America was founded with the idea that Black people are less than human — three-fifths of a human, to be exact — an idea that continues to influence laws and policy today. Our state-sanctioned pain is recent, as recent as the Tuskegee Syphilis Study ending in 1972. As recent as Breonna Taylor’s death at the hands of a police force that is never held accountable. As recent as sentencing guidelines for crimes leading to longer incarceration rates for Black men as opposed to white men. As recently as Trayvon Martin’s killer was acquitted. Giving us a $20 bill with Harriet Tubman on it is the equivalent of putting a Band-Aid on a gunshot wound, handing us a cookie, and saying get well soon.

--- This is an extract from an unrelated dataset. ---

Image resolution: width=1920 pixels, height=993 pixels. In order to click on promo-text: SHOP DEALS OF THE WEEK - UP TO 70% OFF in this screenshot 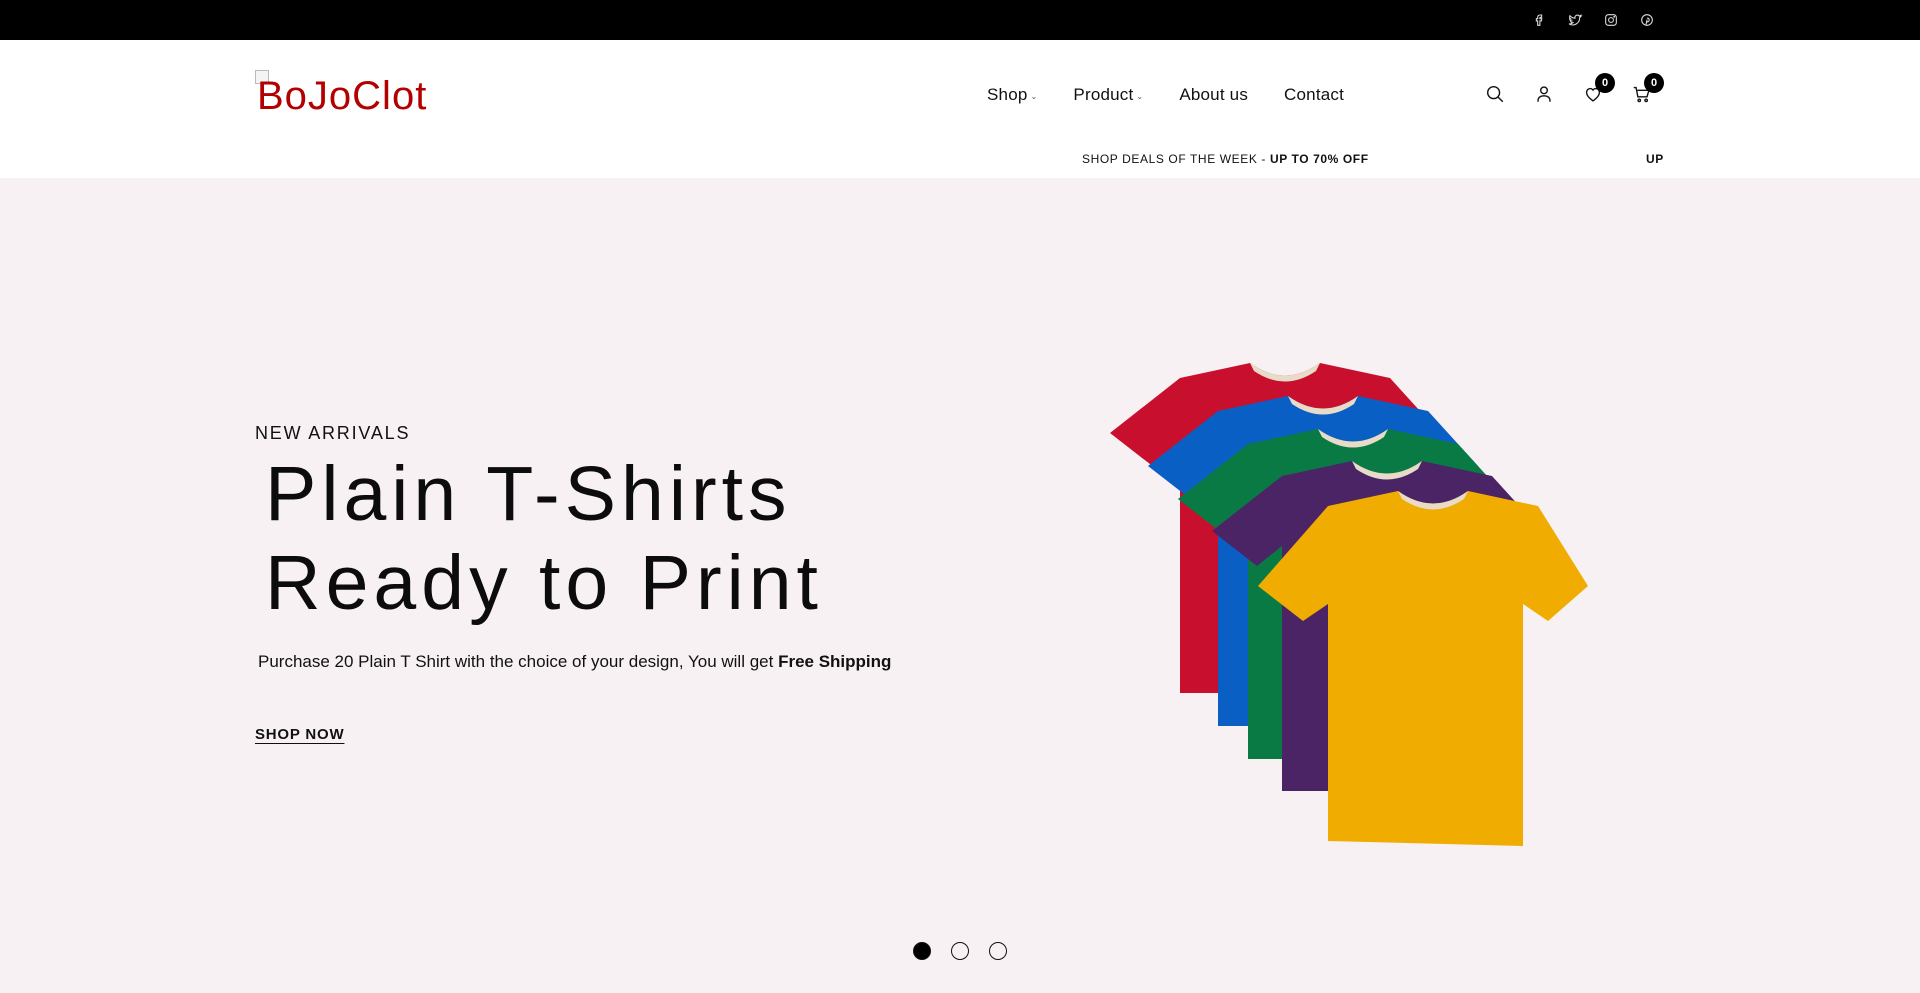, I will do `click(1226, 159)`.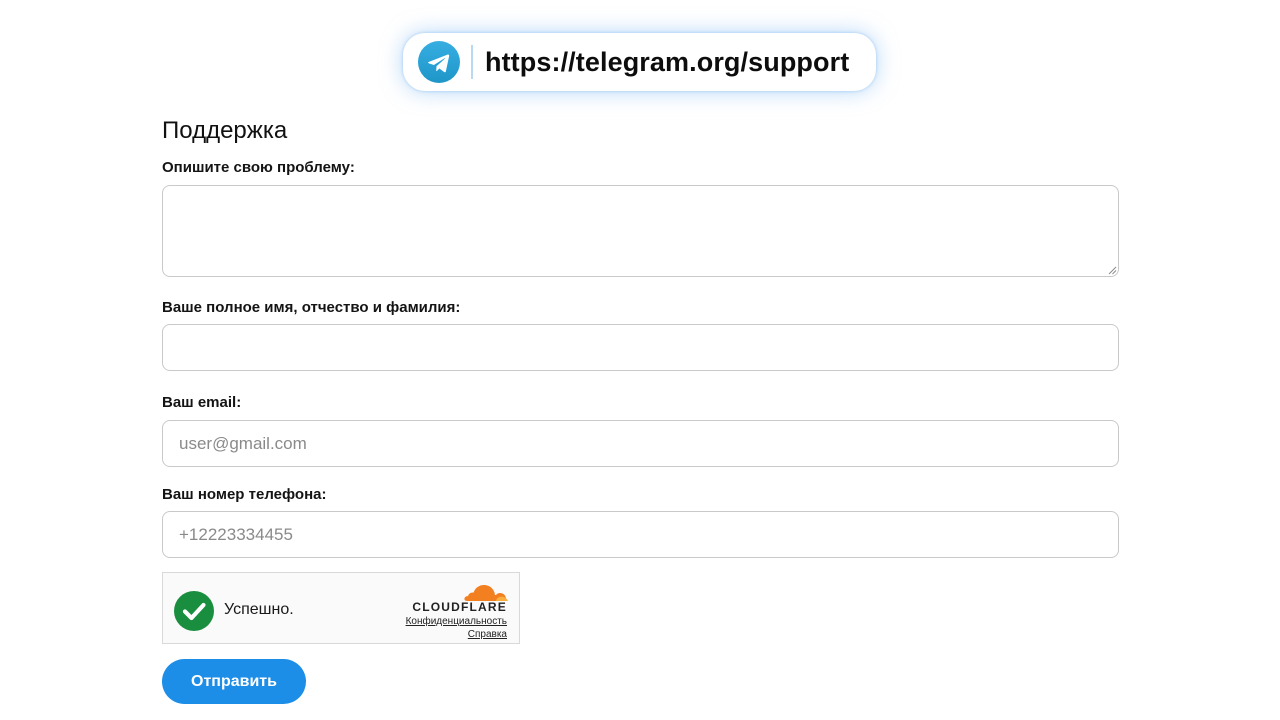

More importantly, Harriet Tubman would not want to be on the $20 bill. She would see it for what it is: a performative, pandering act of faux-activism to please adoring liberals while working toward little effective change. Wealth is the source of all American inequality, and it is not something Tubman would have wanted to be associated with. The wealth gap between Black women and white men is 61 cents to a dollar, and to print money with a Black woman on it before closing that pay gap feels like a slap in the face.
If the Biden administration really wanted to honor Harriet Tubman, the best way to do so would be through economic reparations in her name for people of color below the poverty line; through raising education funding in lower income areas of color; and through directing a focus to medical treatment inequality in Black patients versus white ones.
Biden still has a lot of work to do to earn Black people’s trust. Lest we forget, it was his 1994 “Tough on Crime” initiative that helped build the school-to-prison pipeline for young Black boys. And he was against mandatory busing initiatives to desegregate schools — something even his running-mate Kamala Harris brought up during the Democratic presidential debates.
It would be nice to see myself reflected on American currency, as a Black woman. It would be nicer to not have to worry about racist systems in American hospitals, police forces, and the government which devalue my life every day. The Biden administration has the funds and the means to help change that — if we hold them accountable.